▶ [TRECHO PARA LER]

E agora devo dizer como foi composto este livro.
A bem dizer, não se trata de um livro, mas de uma coletânea de conferências proferidas em momentos diversos, separados por longos intervalos de tempo. Pensei em reformulá-lo, em uniformizar o estilo, em extrair a aparência da oralidade. Mas isso não teria tornado a obra menos imperfeita. E já não estamos na altura dos tempos livres e das realizações. Mantive a ordem cronológica.
Esta recolha reflete a história da minha geração, a que não participou na guerra de 1914 apesar de ter tomado consciência de si própria no tempo de Marne e Verdum, da Batalha da França; a que foi lançada na estranha guerra de 1940, que assinalou o advento de um novo tipo de guerra; a que viu aparecer novas formas de confronto em que o mais poderoso é derrotado pelo menos poderoso, guerras paradoxais que os poderosos designam por «subversivas»; a que ligou, mais do que qualquer outra, a guerra nacional à guerra social, e talvez à guerra civil; a que (sobretudo) viu a intervenção da arma absoluta, capaz de suprimir a guerra mas também a humanidade. Pergunto-me se terá havido uma geração à qual se tenha apresentado mais matéria, mais ocasiões, para discernir no fenómeno «guerra e paz» o que é essencial e o que é acessório e, consequentemente, para enfrentar os eventuais conflitos com mais flexibilidade, mais coragem lúcida. Que estranho período foi o de 1940-1970!
E eis a ordem que segue esta coletânea.

▶ [LINHAS EXTRAÍDAS]
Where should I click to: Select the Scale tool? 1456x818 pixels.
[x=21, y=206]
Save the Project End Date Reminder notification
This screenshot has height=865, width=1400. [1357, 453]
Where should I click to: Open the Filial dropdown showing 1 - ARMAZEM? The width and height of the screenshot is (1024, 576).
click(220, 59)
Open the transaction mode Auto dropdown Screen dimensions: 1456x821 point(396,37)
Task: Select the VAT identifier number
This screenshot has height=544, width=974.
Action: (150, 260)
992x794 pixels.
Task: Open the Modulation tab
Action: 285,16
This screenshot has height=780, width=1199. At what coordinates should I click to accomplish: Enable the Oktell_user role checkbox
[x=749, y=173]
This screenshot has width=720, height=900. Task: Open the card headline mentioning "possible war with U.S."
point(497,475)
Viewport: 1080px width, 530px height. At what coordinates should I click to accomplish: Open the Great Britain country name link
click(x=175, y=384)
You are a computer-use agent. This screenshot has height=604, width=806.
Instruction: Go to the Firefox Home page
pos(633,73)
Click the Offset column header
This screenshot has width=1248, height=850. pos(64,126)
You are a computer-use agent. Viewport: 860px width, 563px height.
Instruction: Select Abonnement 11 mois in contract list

▶ [A FAZER]
Pode reescrever o trecho para ler com "livro" substituído por "volume"? Comece nas palavras que contêm "E agora devo" e pare depois de "a ordem cronológica.".

▶ [RESULTADO FINAL]
E agora devo dizer como foi composto este volume.
A bem dizer, não se trata de um volume, mas de uma coletânea de conferências proferidas em momentos diversos, separados por longos intervalos de tempo. Pensei em reformulá-lo, em uniformizar o estilo, em extrair a aparência da oralidade. Mas isso não teria tornado a obra menos imperfeita. E já não estamos na altura dos tempos livres e das realizações. Mantive a ordem cronológica.